The Role of Vesicle Fusion Temperature in Dictating the Efficiency of Charge Transport via Bacteriorhodopsin-Based Molecular Junctions

The retinal protein bacteriorhodopsin is the major photosynthetic protein of the archaeon Halobacterium salinarum. In recent years, there is an emerging interest in understanding the long-range charge transport through single and multiple bilayers of bacteriorhodopsin (bR) with unusually small decay coefficients. Here, the charge transport is studied via a single bR vesicle monolayer prepared at different vesicle fusion temperatures in Au/cysteamine/bR/AuNW junction configuration. The variable-temperature current–voltage measurements are systematically combined with multiple complimentary surface-sensitive techniques such as Raman spectroscopy, X-ray photoelectron spectroscopy (XPS), and infrared absorption spectroscopy (PM-IRRAS). The photoelectron spectroscopy measurements carried out at different vesicle fusion temperatures indicate that the changes occurring at the amide I region of the protein's secondary structure and the positional change of C═C stretching and CH3 rocking peaks of the retinal chromophore shift the position of the HOMO onset to lower binding energies.

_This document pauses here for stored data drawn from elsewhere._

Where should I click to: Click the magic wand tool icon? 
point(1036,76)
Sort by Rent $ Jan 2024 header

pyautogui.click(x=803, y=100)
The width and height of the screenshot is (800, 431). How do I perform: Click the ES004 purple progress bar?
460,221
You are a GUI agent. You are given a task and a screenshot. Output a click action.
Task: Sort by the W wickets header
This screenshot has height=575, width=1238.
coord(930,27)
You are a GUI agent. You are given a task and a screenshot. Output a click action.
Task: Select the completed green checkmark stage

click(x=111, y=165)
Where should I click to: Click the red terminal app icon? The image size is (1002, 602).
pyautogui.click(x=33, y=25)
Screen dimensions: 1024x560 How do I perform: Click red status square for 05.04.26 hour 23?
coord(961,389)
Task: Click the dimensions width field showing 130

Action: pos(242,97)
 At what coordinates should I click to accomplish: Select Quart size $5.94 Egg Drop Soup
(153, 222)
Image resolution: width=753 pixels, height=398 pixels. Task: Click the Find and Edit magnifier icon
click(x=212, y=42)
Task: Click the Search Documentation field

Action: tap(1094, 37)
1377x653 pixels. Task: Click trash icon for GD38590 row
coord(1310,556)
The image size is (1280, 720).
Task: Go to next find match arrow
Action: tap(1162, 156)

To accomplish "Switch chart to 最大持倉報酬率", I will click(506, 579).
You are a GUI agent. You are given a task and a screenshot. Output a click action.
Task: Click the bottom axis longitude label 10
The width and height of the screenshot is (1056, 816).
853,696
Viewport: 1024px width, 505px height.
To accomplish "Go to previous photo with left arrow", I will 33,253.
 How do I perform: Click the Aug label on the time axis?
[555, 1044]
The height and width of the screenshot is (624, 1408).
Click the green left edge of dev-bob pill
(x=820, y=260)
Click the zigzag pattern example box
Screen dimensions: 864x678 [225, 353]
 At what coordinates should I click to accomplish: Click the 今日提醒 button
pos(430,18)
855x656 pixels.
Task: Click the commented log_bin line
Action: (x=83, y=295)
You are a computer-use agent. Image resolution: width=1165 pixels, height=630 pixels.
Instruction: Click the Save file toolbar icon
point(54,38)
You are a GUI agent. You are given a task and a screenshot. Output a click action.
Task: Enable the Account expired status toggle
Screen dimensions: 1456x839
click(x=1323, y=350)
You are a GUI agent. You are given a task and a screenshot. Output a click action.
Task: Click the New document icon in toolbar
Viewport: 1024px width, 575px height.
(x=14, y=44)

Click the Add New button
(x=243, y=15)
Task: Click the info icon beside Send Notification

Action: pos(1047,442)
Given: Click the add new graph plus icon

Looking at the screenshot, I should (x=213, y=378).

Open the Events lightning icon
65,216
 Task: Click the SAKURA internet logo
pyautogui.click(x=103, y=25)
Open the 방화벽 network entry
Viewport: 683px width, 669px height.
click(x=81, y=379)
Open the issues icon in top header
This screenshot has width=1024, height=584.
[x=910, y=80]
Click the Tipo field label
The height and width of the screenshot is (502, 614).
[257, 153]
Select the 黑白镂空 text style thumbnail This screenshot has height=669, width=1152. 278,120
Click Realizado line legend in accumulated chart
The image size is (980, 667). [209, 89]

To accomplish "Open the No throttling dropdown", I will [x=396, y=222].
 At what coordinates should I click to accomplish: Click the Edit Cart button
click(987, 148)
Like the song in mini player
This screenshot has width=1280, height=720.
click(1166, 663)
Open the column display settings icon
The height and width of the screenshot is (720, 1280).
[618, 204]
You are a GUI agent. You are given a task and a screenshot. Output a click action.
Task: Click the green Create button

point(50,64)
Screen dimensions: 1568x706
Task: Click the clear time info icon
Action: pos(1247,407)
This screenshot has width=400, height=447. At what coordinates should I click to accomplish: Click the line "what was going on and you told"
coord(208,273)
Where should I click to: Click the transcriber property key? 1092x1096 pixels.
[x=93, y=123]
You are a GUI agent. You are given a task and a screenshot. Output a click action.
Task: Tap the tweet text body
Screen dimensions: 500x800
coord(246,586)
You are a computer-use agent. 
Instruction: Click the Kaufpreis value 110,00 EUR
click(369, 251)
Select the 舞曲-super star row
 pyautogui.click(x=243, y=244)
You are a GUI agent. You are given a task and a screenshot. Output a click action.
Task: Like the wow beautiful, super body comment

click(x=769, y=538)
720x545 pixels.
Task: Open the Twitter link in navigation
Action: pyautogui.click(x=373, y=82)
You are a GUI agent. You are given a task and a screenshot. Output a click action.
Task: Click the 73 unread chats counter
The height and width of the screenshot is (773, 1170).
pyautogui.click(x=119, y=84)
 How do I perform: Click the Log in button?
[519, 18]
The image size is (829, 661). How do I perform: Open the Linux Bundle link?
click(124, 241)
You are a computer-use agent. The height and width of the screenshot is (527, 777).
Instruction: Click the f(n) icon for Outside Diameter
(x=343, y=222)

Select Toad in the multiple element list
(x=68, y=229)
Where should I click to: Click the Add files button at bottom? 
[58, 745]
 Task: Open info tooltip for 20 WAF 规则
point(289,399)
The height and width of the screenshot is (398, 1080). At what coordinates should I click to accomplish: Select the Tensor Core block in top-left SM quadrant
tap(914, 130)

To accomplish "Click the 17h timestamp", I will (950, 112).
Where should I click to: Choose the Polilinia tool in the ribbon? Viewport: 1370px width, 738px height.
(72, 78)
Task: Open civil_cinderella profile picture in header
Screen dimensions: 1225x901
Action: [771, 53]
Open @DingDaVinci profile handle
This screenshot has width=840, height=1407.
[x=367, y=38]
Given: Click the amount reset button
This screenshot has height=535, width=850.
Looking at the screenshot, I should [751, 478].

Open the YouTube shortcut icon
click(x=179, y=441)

This reduction in the HOMO onset values with increasing fusion temperature is further supported by the barrier height and coupling parameter values extracted from a Taylor expansion polynomial fit of the current–voltage relationship. Overall, the findings demonstrate that the efficiency of charge transport via bR molecules increases with the vesicle fusion temperature, a phenomenon not previously reported for protein junctions.